The census of who’s actually contributing this money is where you see the real story in RRSP contribution patterns:

  • people aged 25 to 34 fell to 11 per cent of contributors in 2016 from 14 per cent in 2005;
  • 35- to 44-year-olds fell to 19 per cent from 26 per cent;
  • 45- to 54-year-olds fell to 28 per cent from 32 per cent;
  • 55- to 64-year-olds surged to 31 per cent from 23 per cent;
  • people 65 or older jumped to 9 per cent from 4 per cent.

Demographics help explain these changes. The boomer generation started retiring a few years ago and will continue to make this transition over the next 10 years. Well-established in their careers and their houses, boomers are directing their financial resources into retirement saving and picking up the slack left as the retreat of younger people weighs on some RRSP contribution numbers.

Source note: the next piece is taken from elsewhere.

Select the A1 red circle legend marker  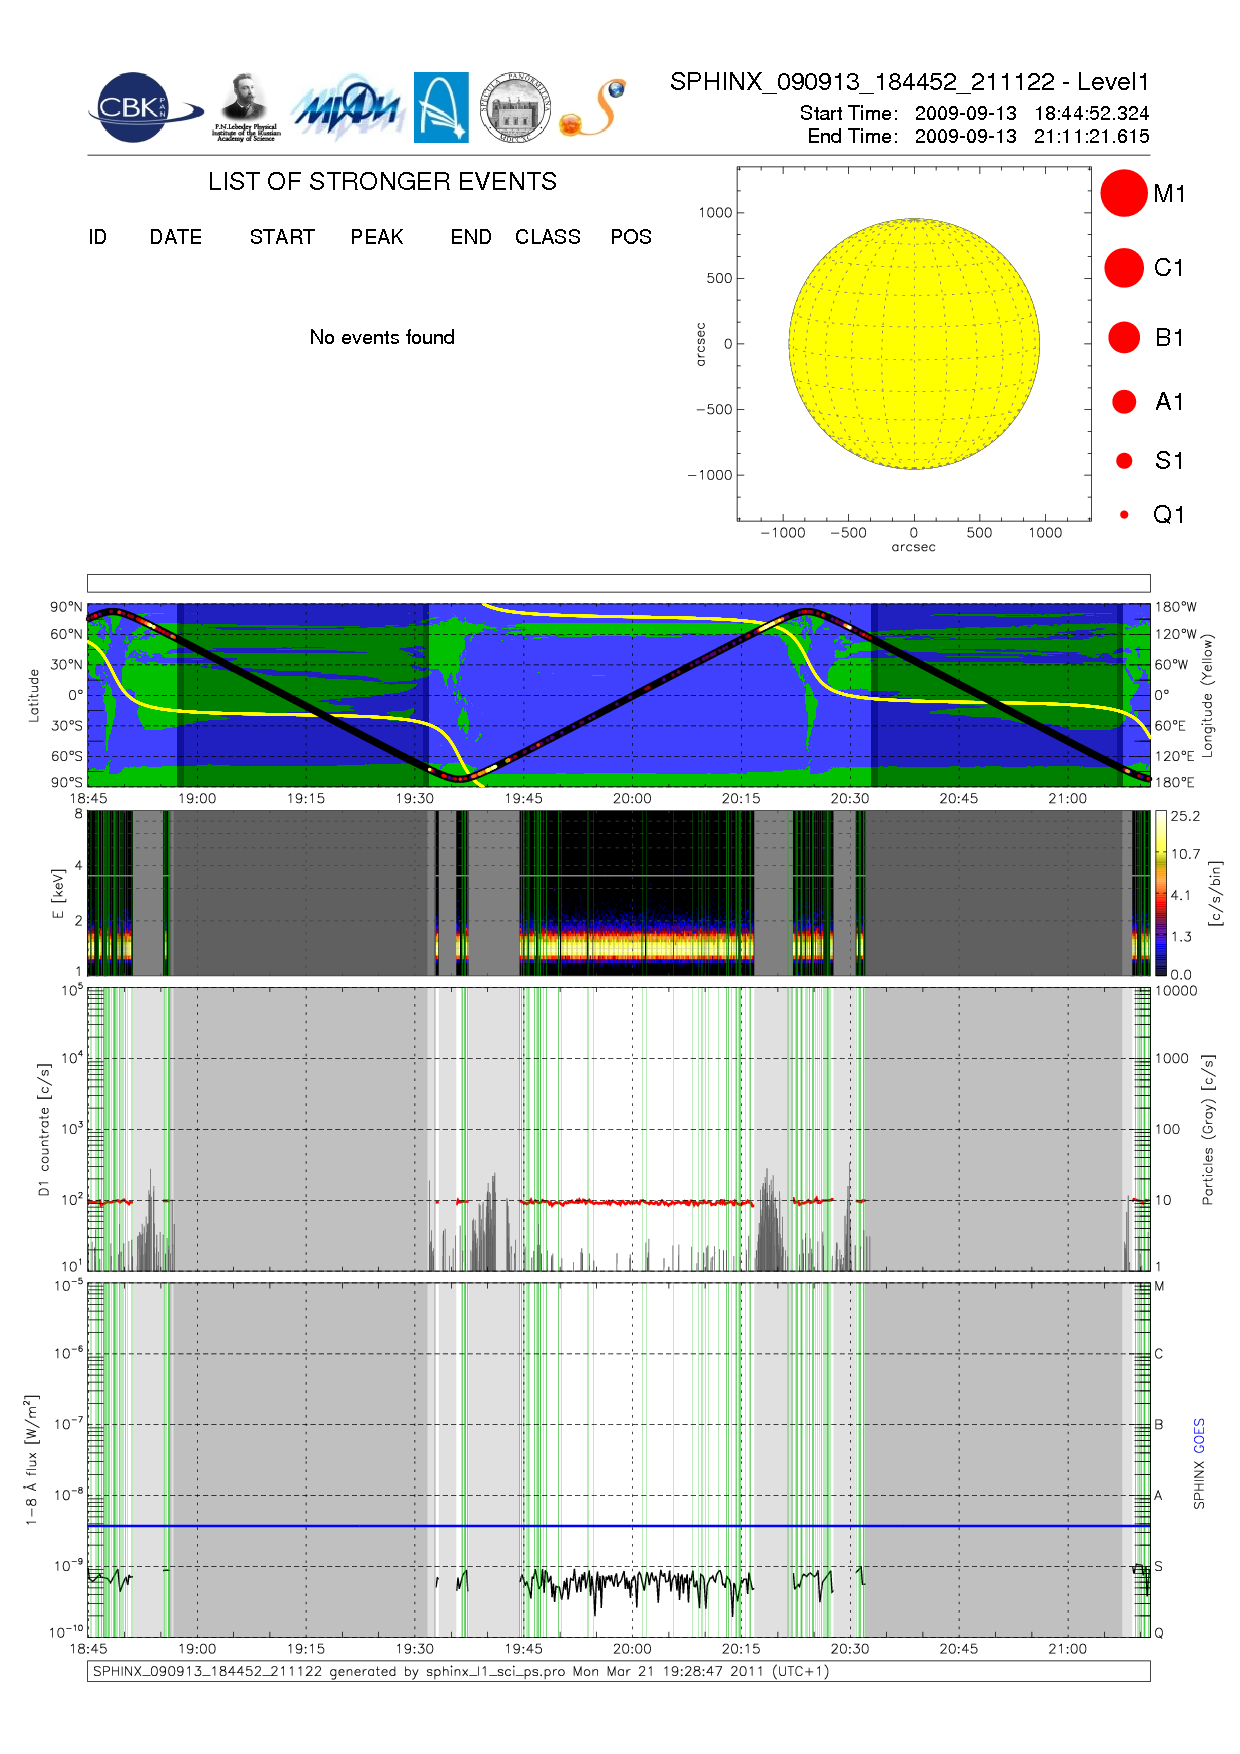click(x=1124, y=401)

While total RRSP contributions rose steadily from 2005 to 2016, the total number of RRSP contributors shrank to 5.9 million from 6.1 million. Also, the median contribution was unchanged at $3,000 for 2013-16 and didn’t rise much in the preceding years.

Boomers are contributing to RRSPs avidly. Younger people, not so much. Joseph De Dominicis, vice-president and Ontario retirement leader for Morneau Shepell, said people in their 20s through early 40s may simply not have the money for RRSPs.

“They just have so many other competing priorities for their dollars – getting onto the property ladder, paying their mortgage,” he said.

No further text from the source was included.